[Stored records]
- - - - -

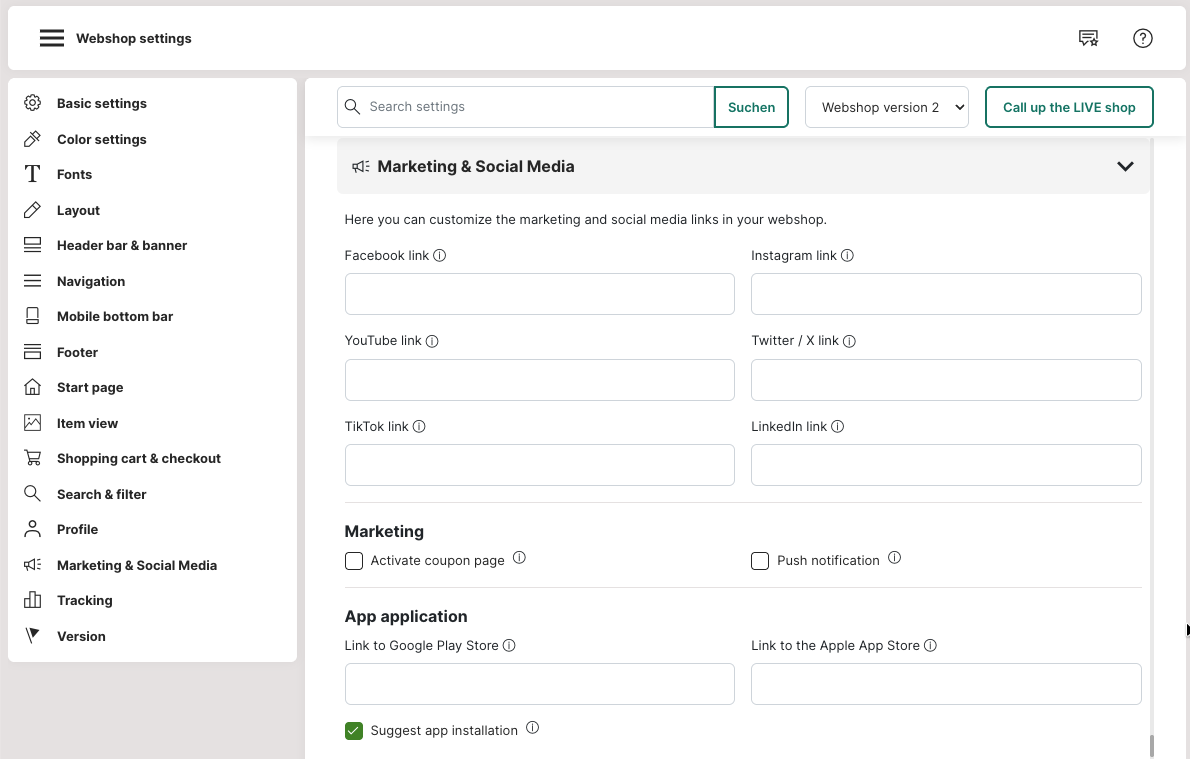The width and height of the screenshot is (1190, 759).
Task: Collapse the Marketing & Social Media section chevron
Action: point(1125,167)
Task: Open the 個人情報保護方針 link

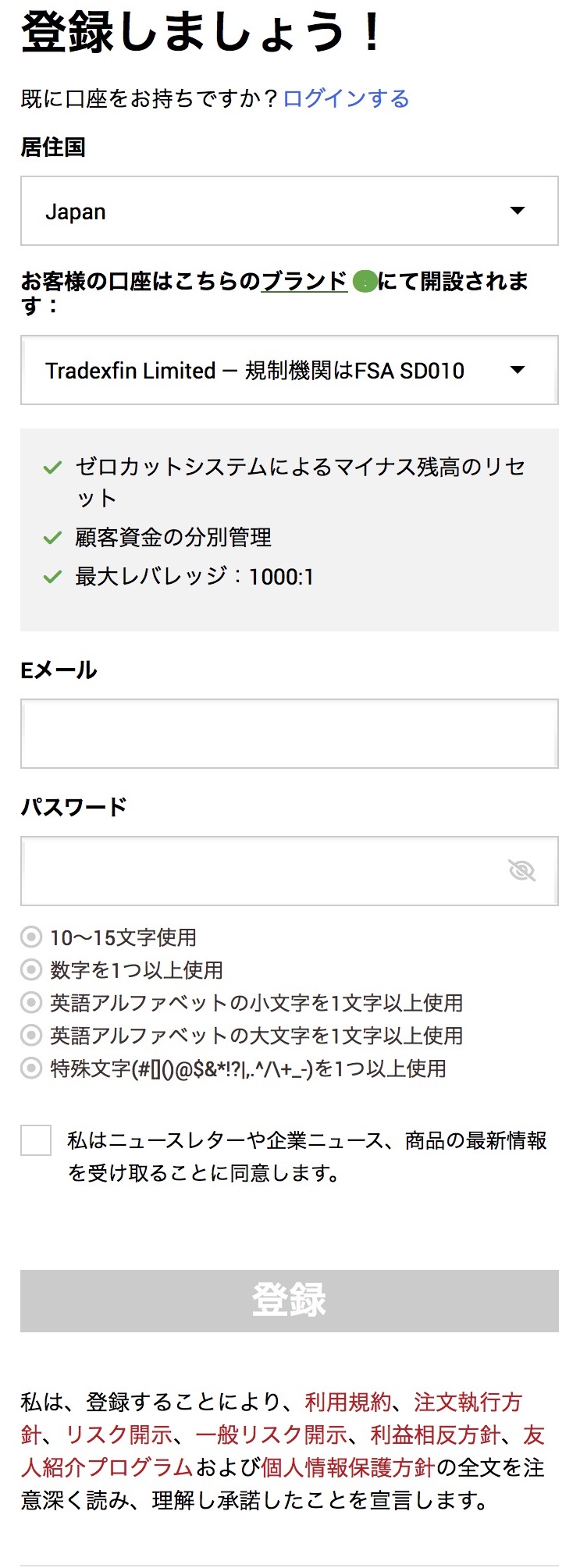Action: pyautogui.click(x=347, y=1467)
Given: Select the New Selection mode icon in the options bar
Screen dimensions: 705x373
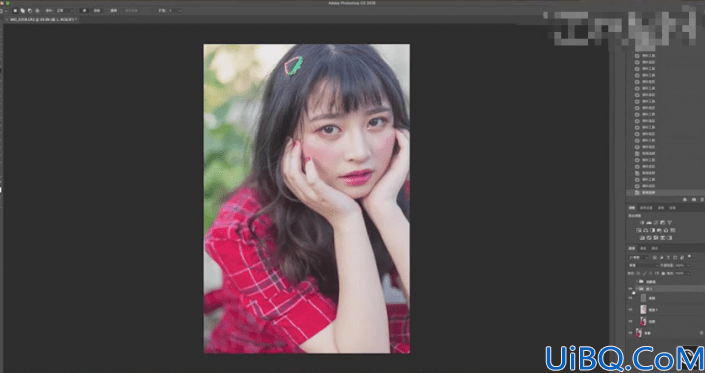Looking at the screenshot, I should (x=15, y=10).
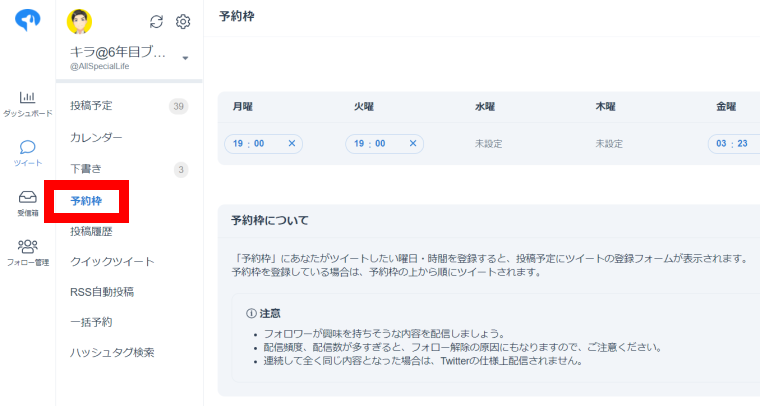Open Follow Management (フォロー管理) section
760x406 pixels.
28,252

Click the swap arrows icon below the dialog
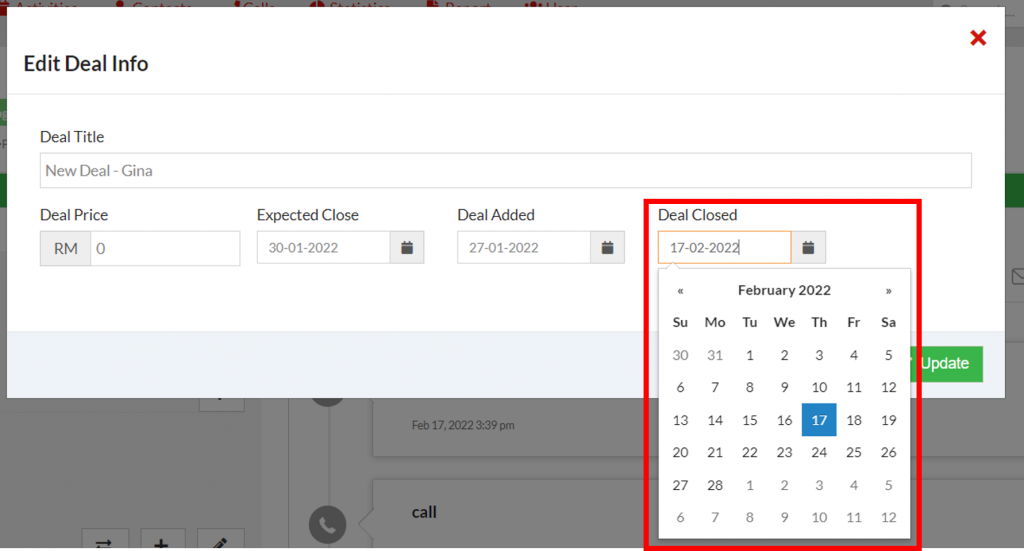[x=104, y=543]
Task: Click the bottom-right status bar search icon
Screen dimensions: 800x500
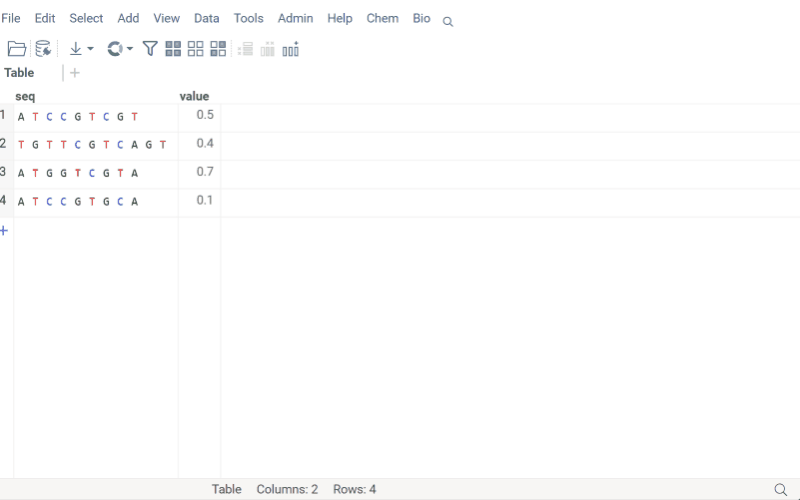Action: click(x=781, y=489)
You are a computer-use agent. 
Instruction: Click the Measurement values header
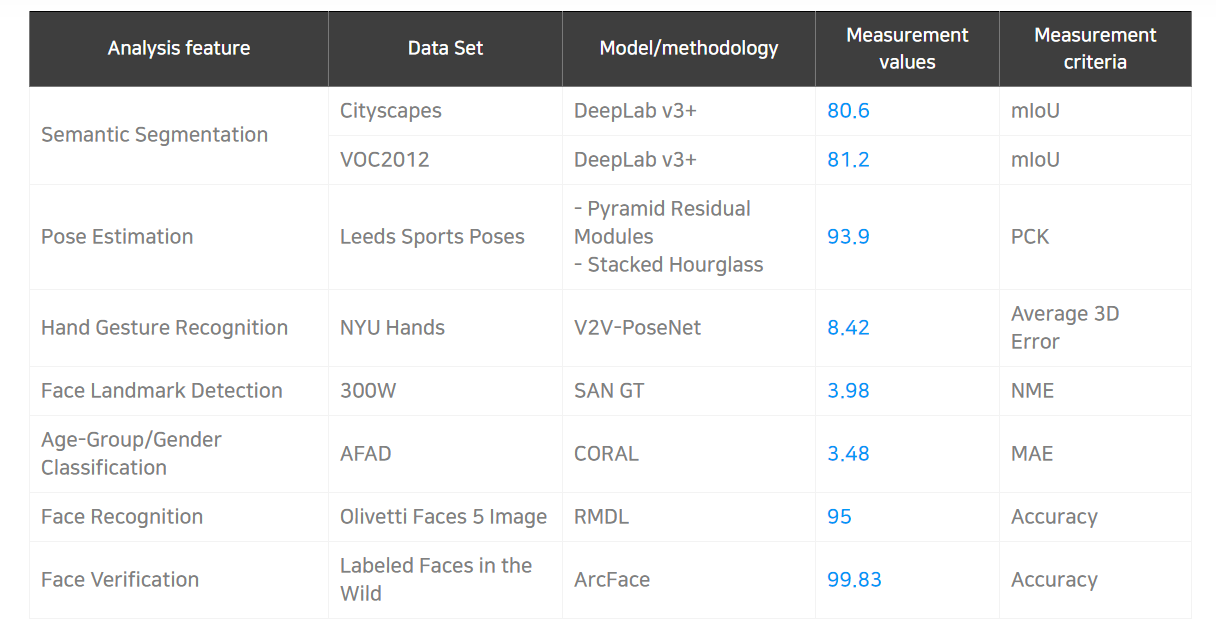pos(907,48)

- - - - -

From the line containing "Task: Open the 個人情報保護方針 link" through the last line of the entries, copy each line exactly and only those, skipping all pictures.

* _REPLY TO THE EXERCISE_:
Task: Open the 個人情報保護方針 link

Action: pyautogui.click(x=347, y=1467)
Given: Select the New Selection mode icon in the options bar
Screen dimensions: 705x373
Looking at the screenshot, I should (x=15, y=10).
Open Follow Management (フォロー管理) section
760x406 pixels.
28,252

Click the swap arrows icon below the dialog
[x=104, y=543]
Task: Click the bottom-right status bar search icon
Screen dimensions: 800x500
Action: click(x=781, y=489)
You are a computer-use agent. 
Instruction: Click the Measurement values header
pos(907,48)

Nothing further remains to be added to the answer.